Врач Штоклянд ведал секционной, куда для вскрытия часто приезжал немецкий врач анатомопаталог. Штоклянд был неосторожен, он забыл, что его раньше подозревали в неарийском происхождении и как-то раз попался на глаза шеф-арцту Заксу. Закс, увидев его, рассвирепел, раскричался – как мог этот «юда» сохраниться до сих пор – и дал приказ о немедленном его изъятии из лазарета и уничтожении. Изымал его переводчик Чак, с величайшим презрением отбирая наиболее ценные вещи из имущества Штоклянда. Штоклянд был отправлен в основной лагерь и уничтожен.
В начале лета 1943г. внезапно были высланы на запад врачи Востриков, Омеличев и Ступин, причем все лучшие носильные вещи были от них отобраны. В любой день и нам могла грозить такая же участь, так как количество больных сильно сократилось и не пополнялось. Оно начало пополняться только при наступлении Красной Армии, когда немцы начали эвакуировать более восточные лазареты, расположенные ближе к Вязьме и затем к Ярцеву.
Нужно было бежать… Набралось нас около 40 человек – сапожники, банщики (среди последних был один капитан), слесаря, врачи, средний обслуживающий персонал.

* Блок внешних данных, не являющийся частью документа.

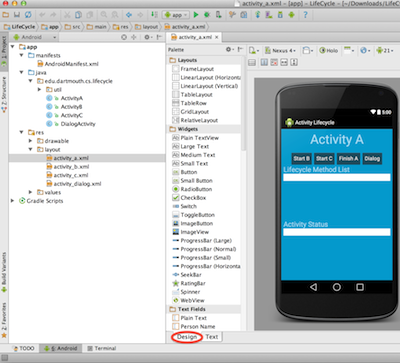This screenshot has width=400, height=363.
Task: Expand the Gradle Scripts tree node
Action: 13,201
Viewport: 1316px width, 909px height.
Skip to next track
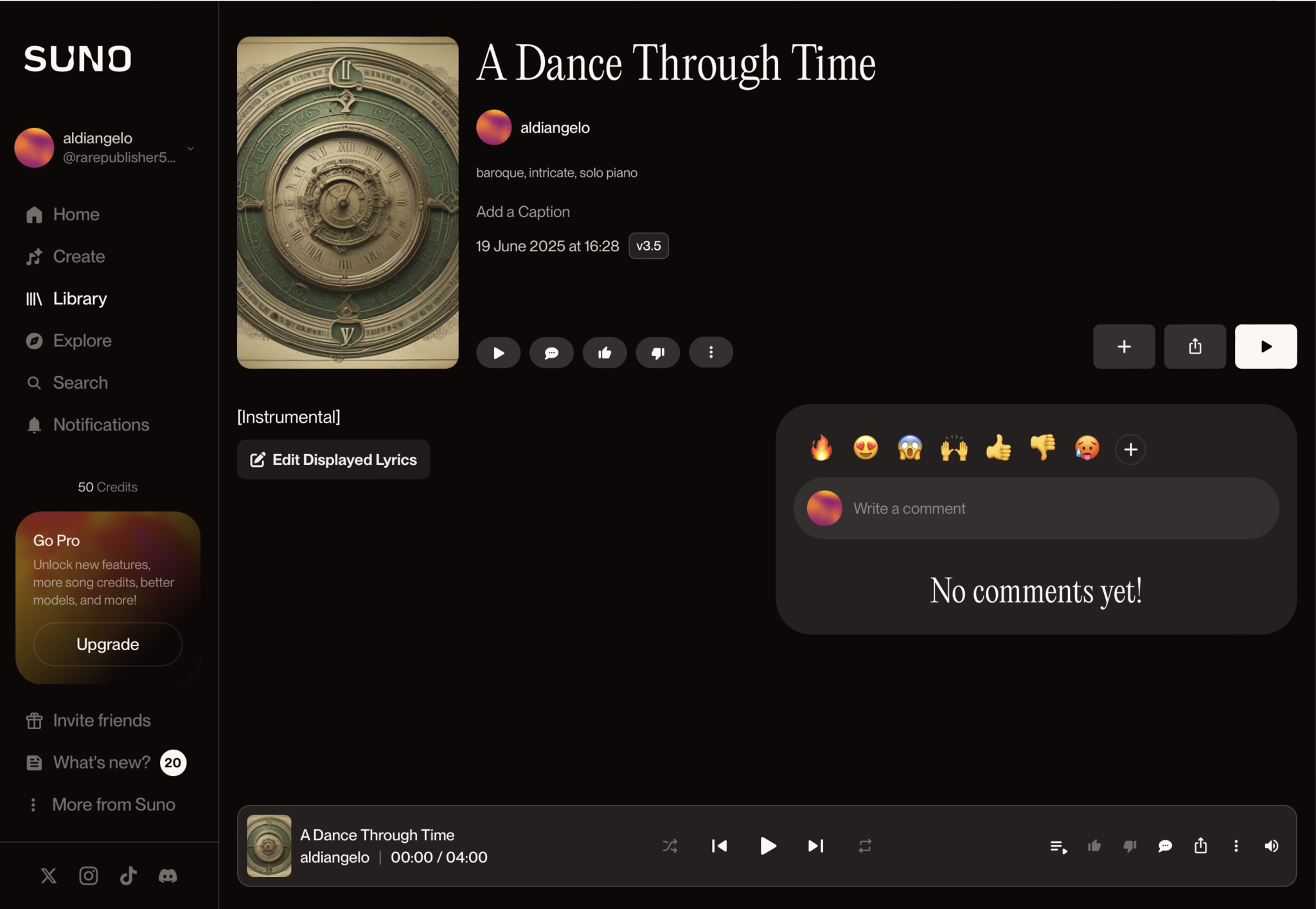pos(815,846)
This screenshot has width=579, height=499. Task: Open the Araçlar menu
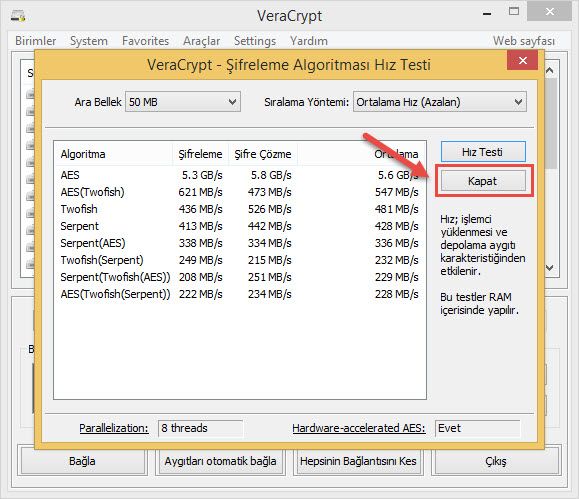pos(201,41)
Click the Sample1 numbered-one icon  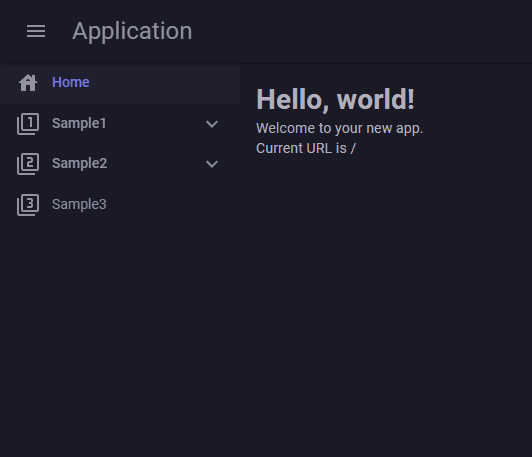[28, 124]
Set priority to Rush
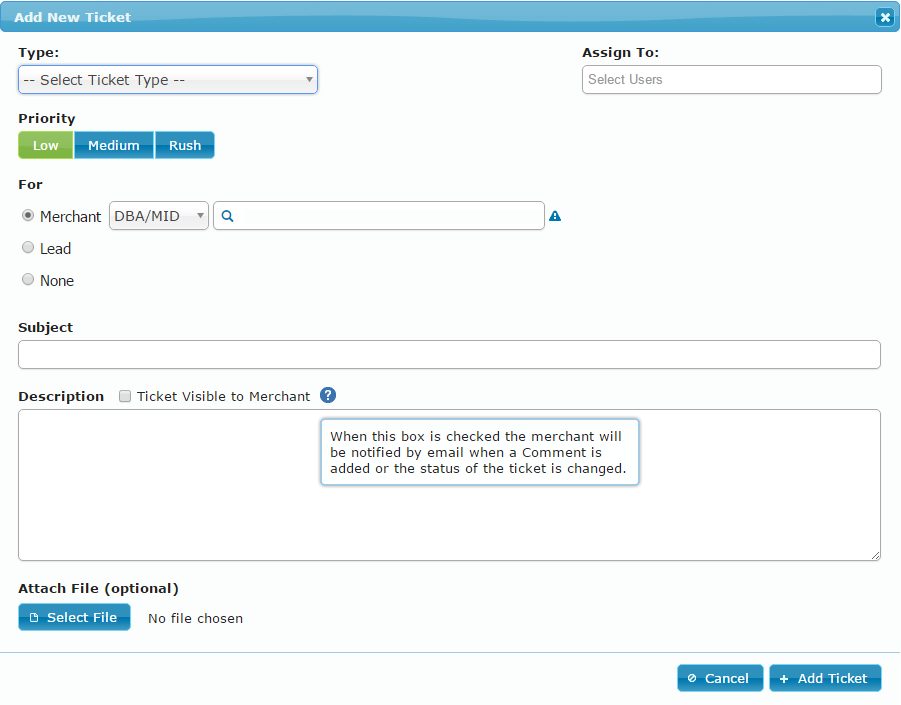The image size is (901, 705). tap(185, 146)
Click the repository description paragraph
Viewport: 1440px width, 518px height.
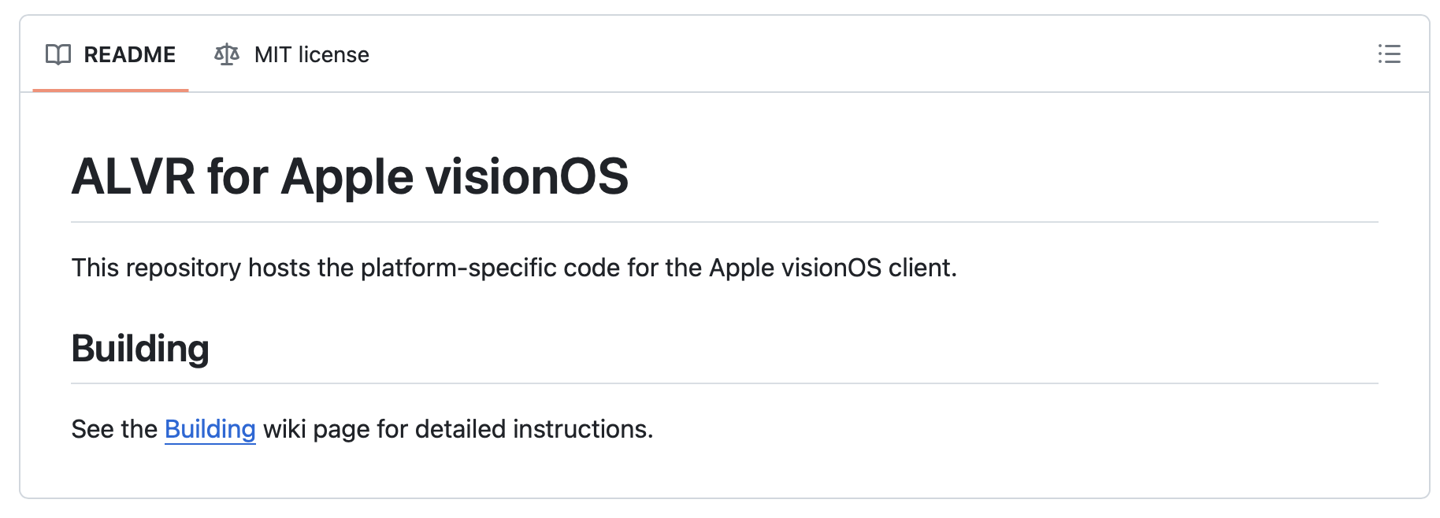[x=514, y=268]
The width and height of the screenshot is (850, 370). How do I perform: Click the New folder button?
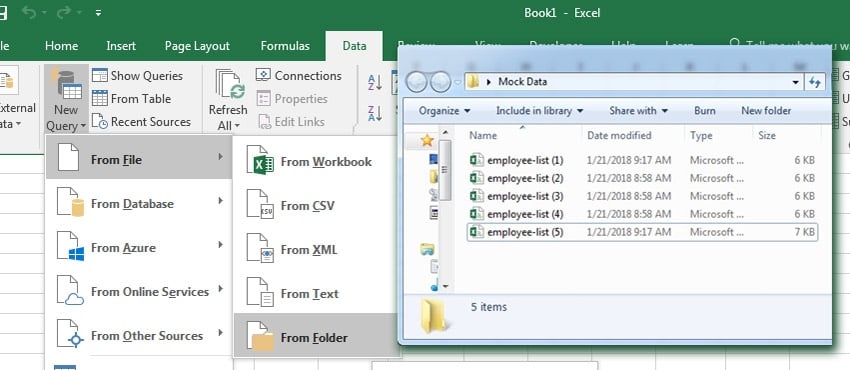tap(766, 111)
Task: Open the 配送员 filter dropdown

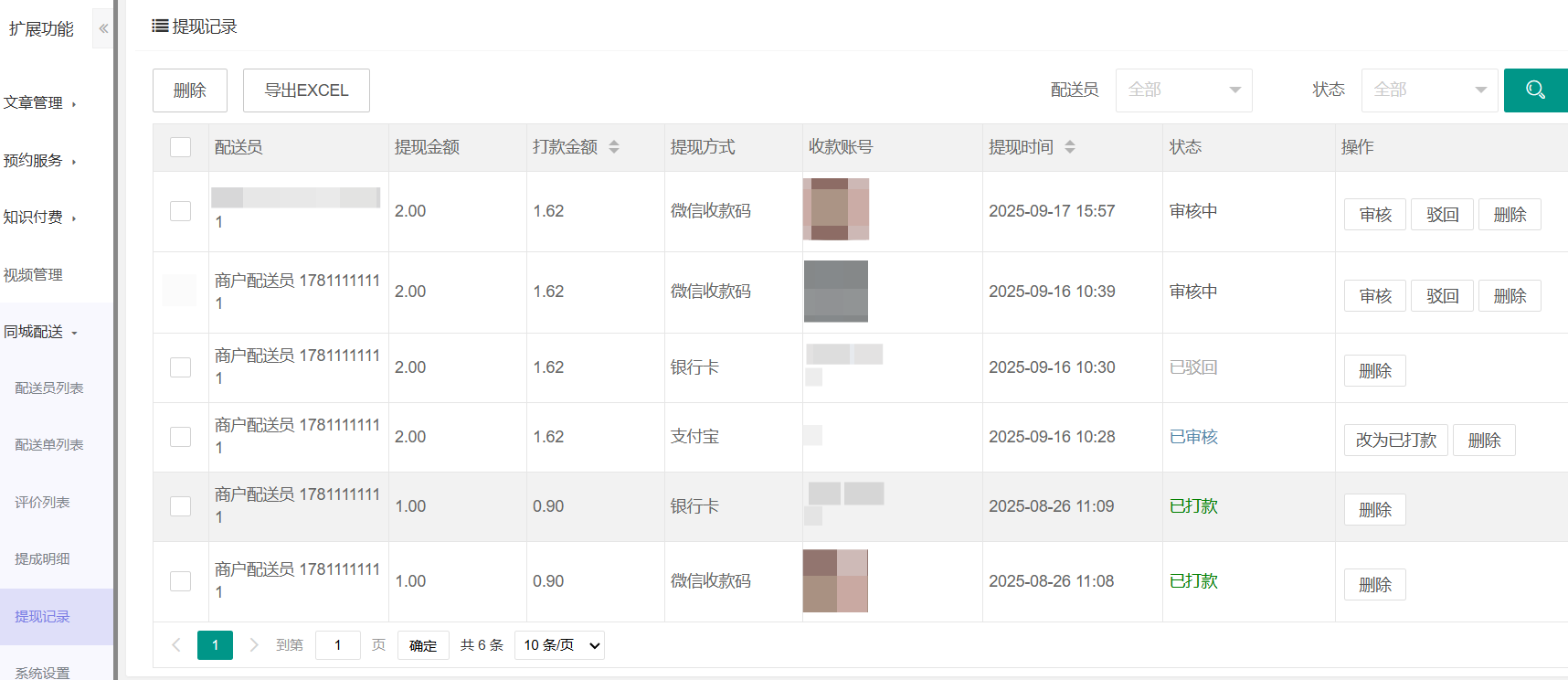Action: [x=1183, y=90]
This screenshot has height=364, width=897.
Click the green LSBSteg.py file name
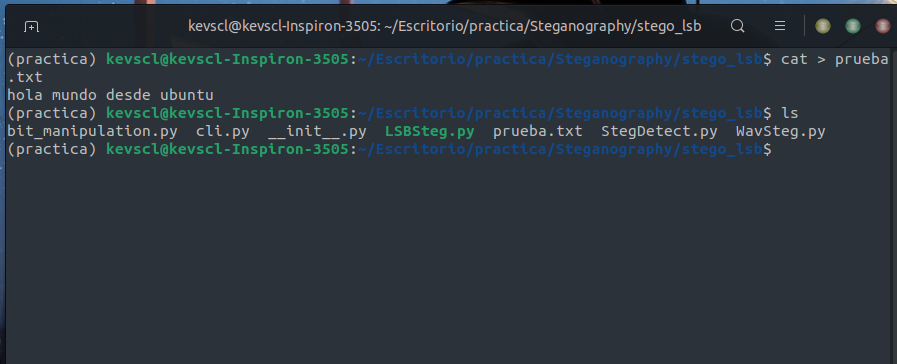430,132
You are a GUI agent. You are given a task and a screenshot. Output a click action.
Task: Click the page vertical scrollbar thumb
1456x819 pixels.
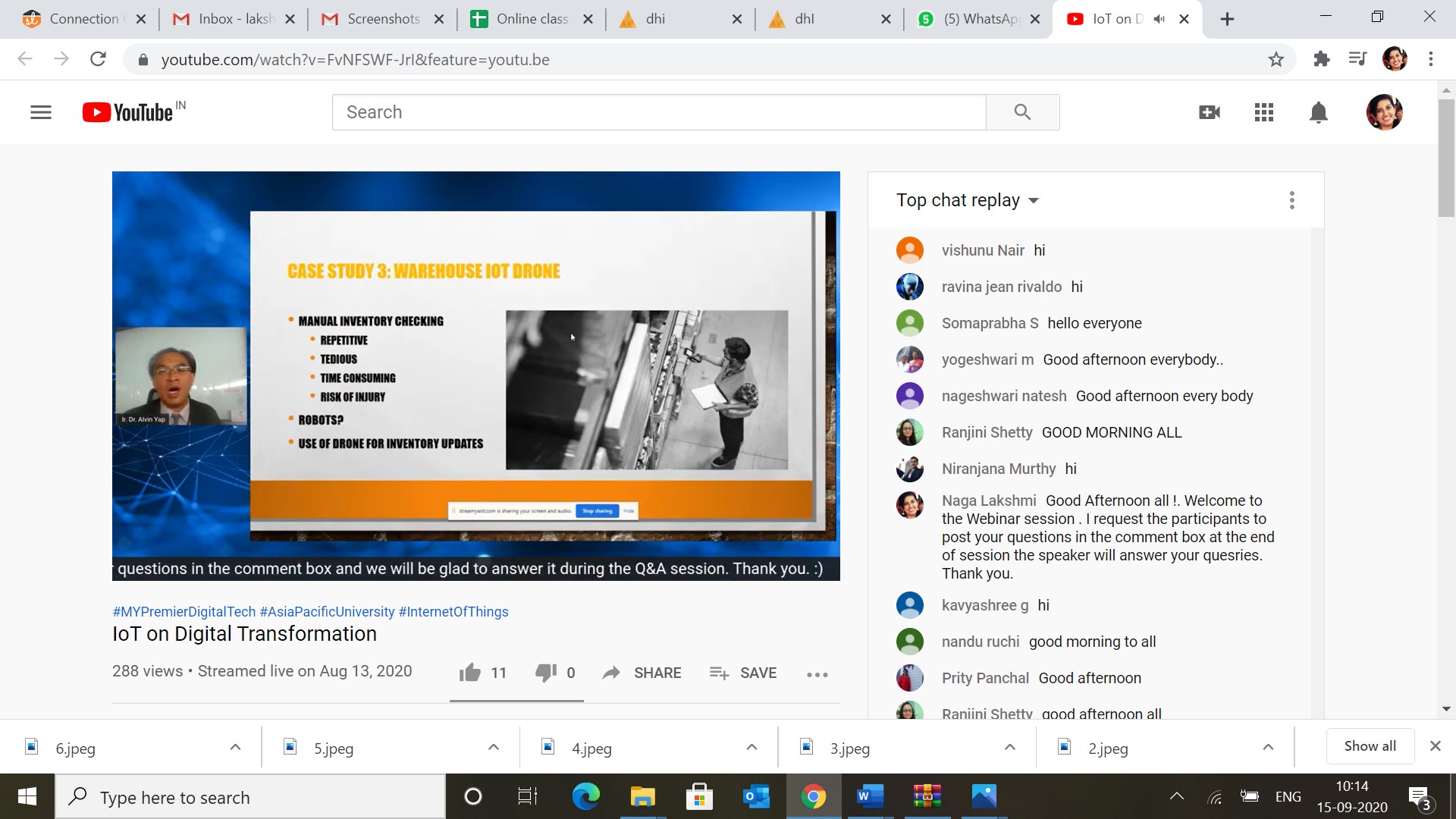[1446, 159]
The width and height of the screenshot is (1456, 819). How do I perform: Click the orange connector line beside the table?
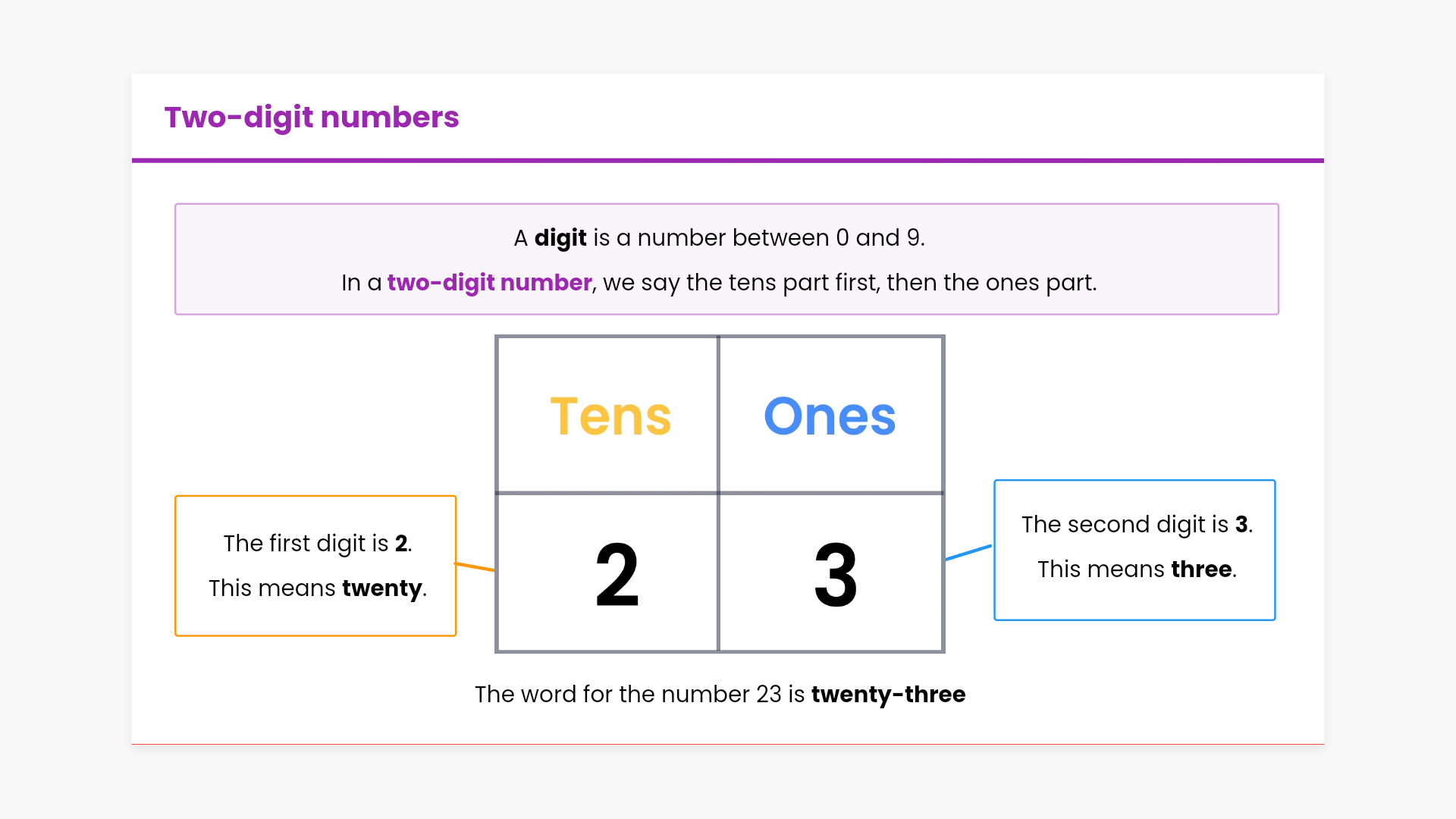[475, 566]
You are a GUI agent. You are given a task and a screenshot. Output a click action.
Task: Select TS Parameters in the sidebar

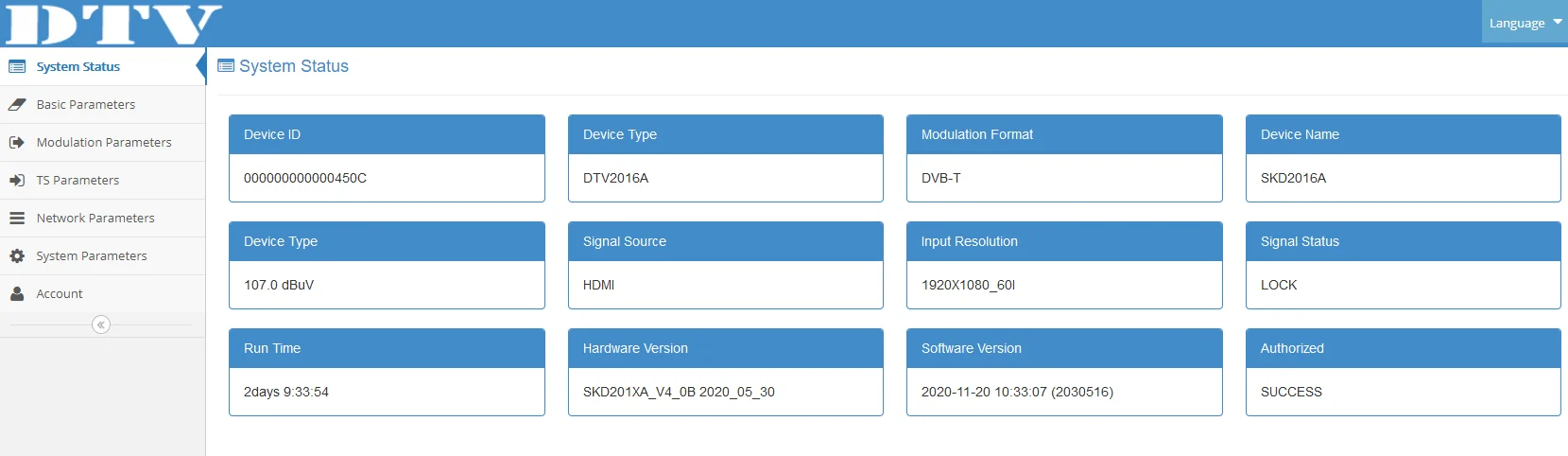point(103,181)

Петров установил график, в какой очередности какая группа должна бежать. В первую очередь уходят работники пропускника, работавшие на прокладке хода, так как если ход обнаружат раньше времени, то им попадет больше, чем кому-либо из других. За ними уходим мы – я, Петров, Орлов, с нами Латун, санитар Сережка (лейтенант), Тоня (разведчица). За нами идут сапожники и далее летчики, которым труднее всего попасть в ход, так как они обитают в другом корпусе, и им надо перейти через двор…
Побег по подземному ходу с коммуникациями произошел ночью 27 июля 1943 г.
У д. Матушево встретили разведку первого отряда 14-й партизанской бригады Вишнева, а командовал разведкой Першиков – замечательный парень!
На самолете через линию фронта были доставлены в политотдел 4-й армии.
Прошел спец. проверку при спец. лагере №174 НКВД в г. Подольск 3 февраля 1944 г. Составил список врачей и фельдшеров (порядка 90 человек), виденных мною в плену за время с октября 1941 г. по август 1943 г.
2 сентября 1944 г. прошел медицинское освидетельствование ВТЭК при поликлинике 109 Ростокинского района Москвы и получил III группу инвалидности в связи с заболеванием, полученным на фронте. Отчислен из армии по состоянию здоровья.